Editor’s Note: W. Ian Lipkin is John Snow professor of epidemiology and director of the Center for Infection and Immunity at Columbia University. The opinions expressed in this commentary are solely those of the author.
A third case of Middle East Respiratory Syndrome in the U.S. has been reported
W. Ian Lipkin: The recent rise of MERS cases should not cause panic
He says if we see clusters of infections that would be cause for concern
Lipkin: New MERS cases are not surprising given how globally connected we are
A third case of Middle East Respiratory Syndrome in the United States has been reported. An unidentified Illinois man was infected after having “extended face-to-face contact” with an Indiana man who was diagnosed with the MERS virus. Fortunately, he is no longer ill.
The rise in the reported number of MERS cases in the United States, Asia and Europe has fueled concern that this may be the big one: the 21st century equivalent of the 1918 influenza pandemic that killed 3% to 5% of the world population.
Concern is appropriate, because the coronavirus responsible for MERS can evolve to become more potent public health threats. However, I don’t yet see evidence that will happen.
For one thing, an increase in the number of reported cases is not equivalent to an increase in the number of actual cases. As MERS testing is expanded from people with severe disease to include those with mild disease or only a history of potential exposure, we will detect more cases of infection. The mortality rate associated with infection will decrease from the current estimate of 30%. In short, we don’t yet know the extent to which an increase in the reported number of cases only reflects better case ascertainment.
MERS, like 70% of all emerging infectious diseases, including influenza, SARS, HIV/AIDS and ebola, originates in wildlife. With MERS, both bats and camels may be implicated. Studies of camels in Saudi Arabia indicate that the majority have a history of MERS coronavirus infection. Infection appears to occur in early life and then clears. Up to a third of young camels carry this infectious virus. Because camels are born in the spring, there may be an increased amount of virus circulating in camels in spring and summer months. This may contribute to a seasonal spike in the reported number of MERS cases.
Humans may become infected through contact with infected animals, meat or other animal products such as milk. However, pandemic spread cannot occur without efficient human-to-human transmission. The MERS coronavirus grows deep in the human respiratory tract, so it is less likely to be transmitted than viruses that grow in teh nose, mouth or upper airways where a sneeze or a cough is sufficient to create an infectious aerosol.
Hospitalized patients with pneumonia-like MERS receive vigorous respiratory interventions such as intubation, assisted ventilation, drugs that dilate airways and chest percussion. These interventions may bring virus into the environment in aerosols and on the surfaces of medical equipment, resulting in infection of hospital personnel and other patients. Since the MERS coronavirus has been shown to be stable for up to 48 hours, it may be difficult to determine the source of infection as people and equipment circulate in the health care environment.
To date, cases of human-to-human transmission have only been reported in hospitals and in families where there is intimate contact with an infected person. If we notice a change in this pattern such that clusters of infections begin to appear in communities with more casual contact, that would be a strong sign that the virus is evolving to become a pandemic threat.

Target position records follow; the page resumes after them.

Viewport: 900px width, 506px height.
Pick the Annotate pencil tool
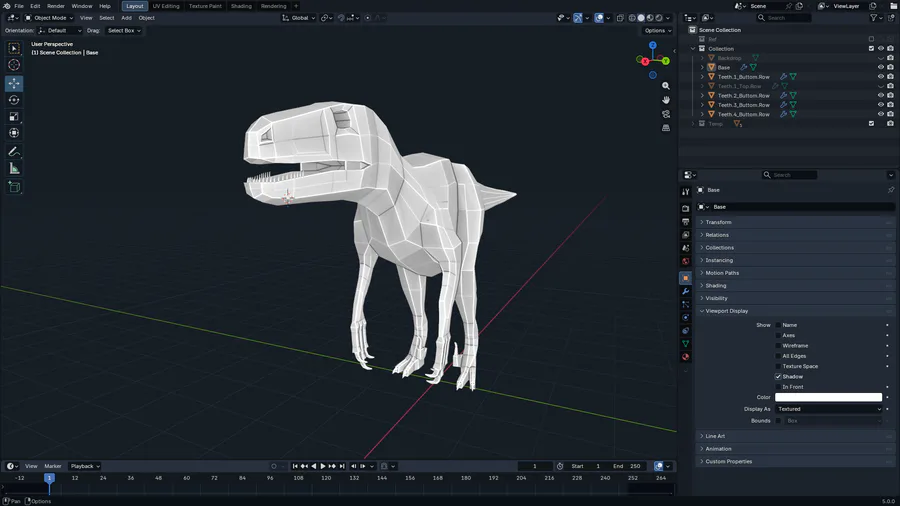[x=14, y=152]
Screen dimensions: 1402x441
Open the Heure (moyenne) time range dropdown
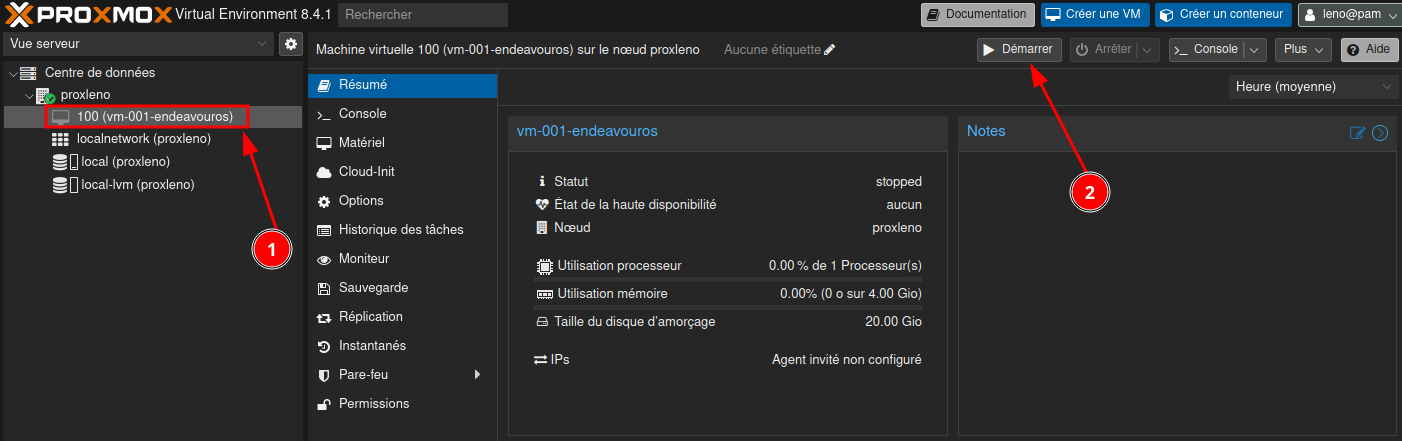tap(1313, 87)
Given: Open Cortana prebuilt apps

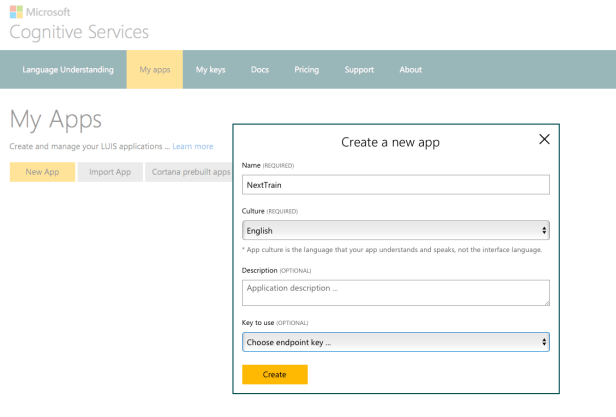Looking at the screenshot, I should click(x=190, y=172).

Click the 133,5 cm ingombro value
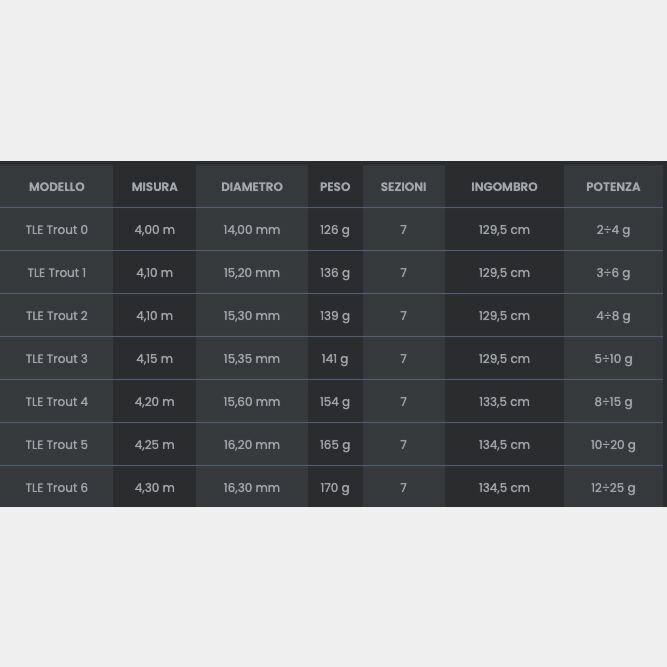[x=504, y=402]
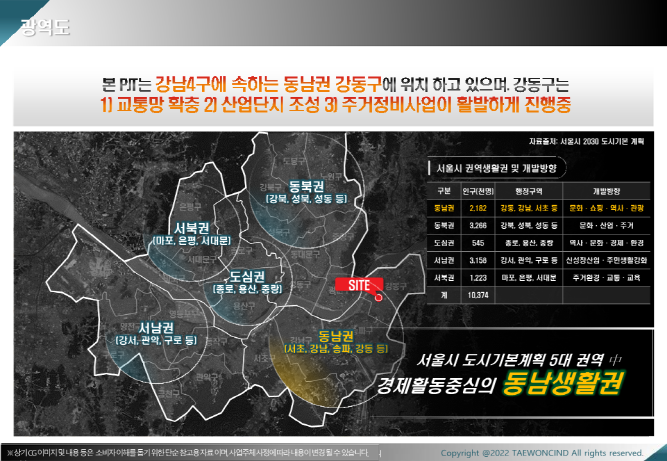Click the red circle site marker
The height and width of the screenshot is (461, 667).
379,296
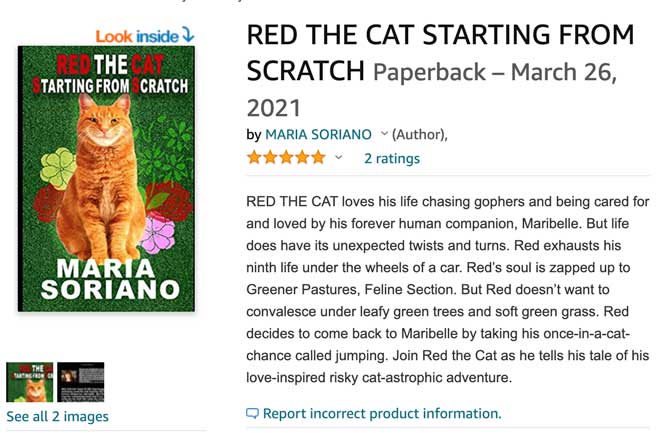Click the five-star rating icons
The width and height of the screenshot is (665, 433).
pos(286,158)
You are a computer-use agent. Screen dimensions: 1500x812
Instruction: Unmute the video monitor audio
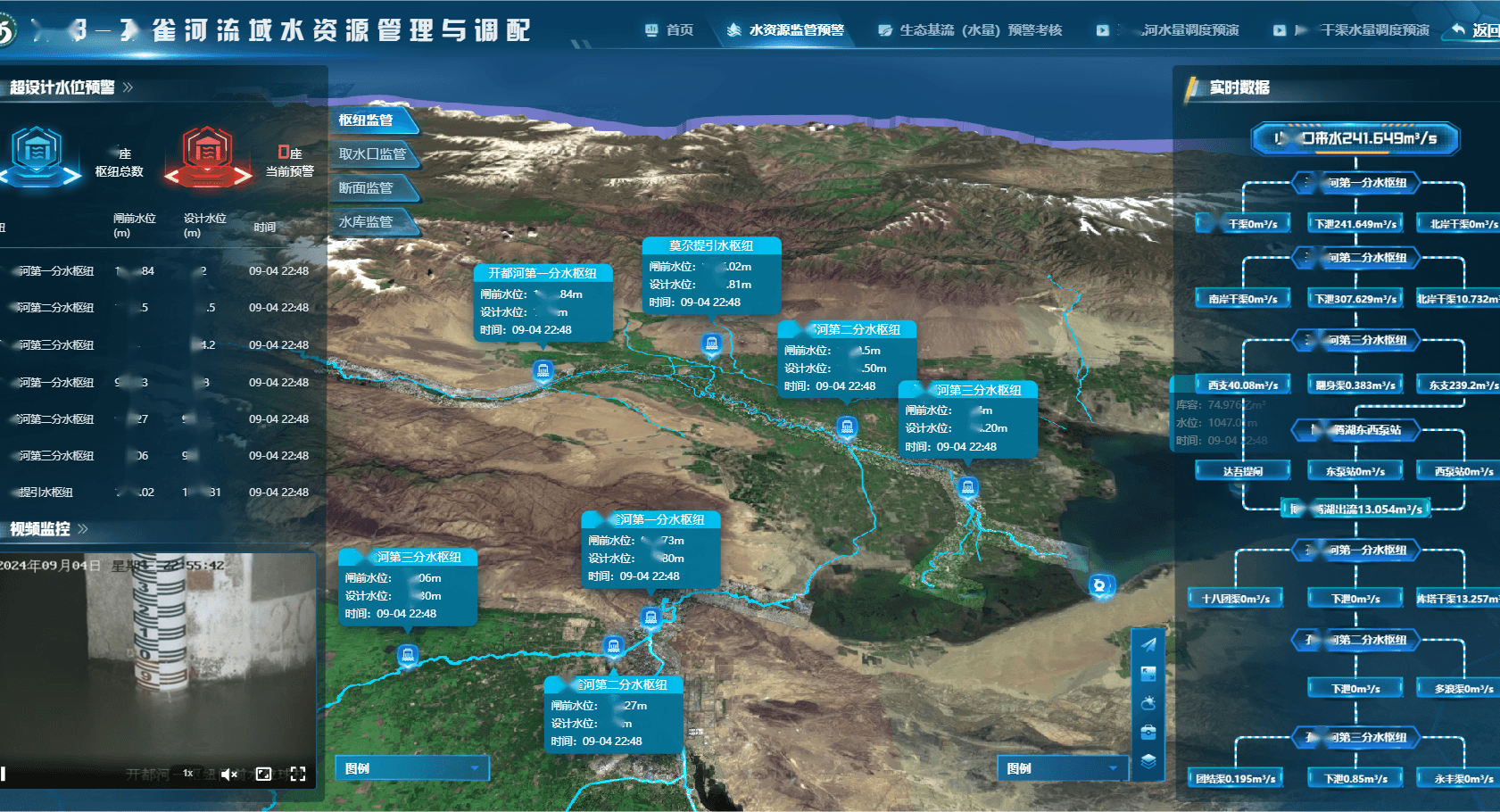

The MERS cases in new countries are disturbing but not surprising given how globally connected we are. International travel and foot traffic make it easier to spread a virus.
The first two cases reported in the United States, in Indiana and Florida, were health care workers returning from Saudi Arabia. Although a third case has been linked to contact with the Indiana case, I am cautiously optimistic that a cluster of cases will not be triggered.
Nonetheless, vigilance is essential. Saudi Arabia has more than 7 million foreign workers and hosts more than 3 million religious pilgrims annually. If new cases arise they will almost certainly be imported.
The key to an effective pandemic response is to acknowledge that infectious disease challenges are global rather than national. Information and biological samples must be shared freely to facilitate surveillance and the development of diagnostics, drugs and vaccines.
In this spirit, the government of Saudi Arabia has recently invited teams of international experts to join forces in addressing the global challenge of MERS. Although we are focusing on MERS now, the reality is that viruses and antibiotic resistant bacteria with pandemic potential are continuously emerging and re-emerging worldwide.
The recent MERS cases should not trigger an alarm. But if a pandemic happens, it is important we are prepared to combat it.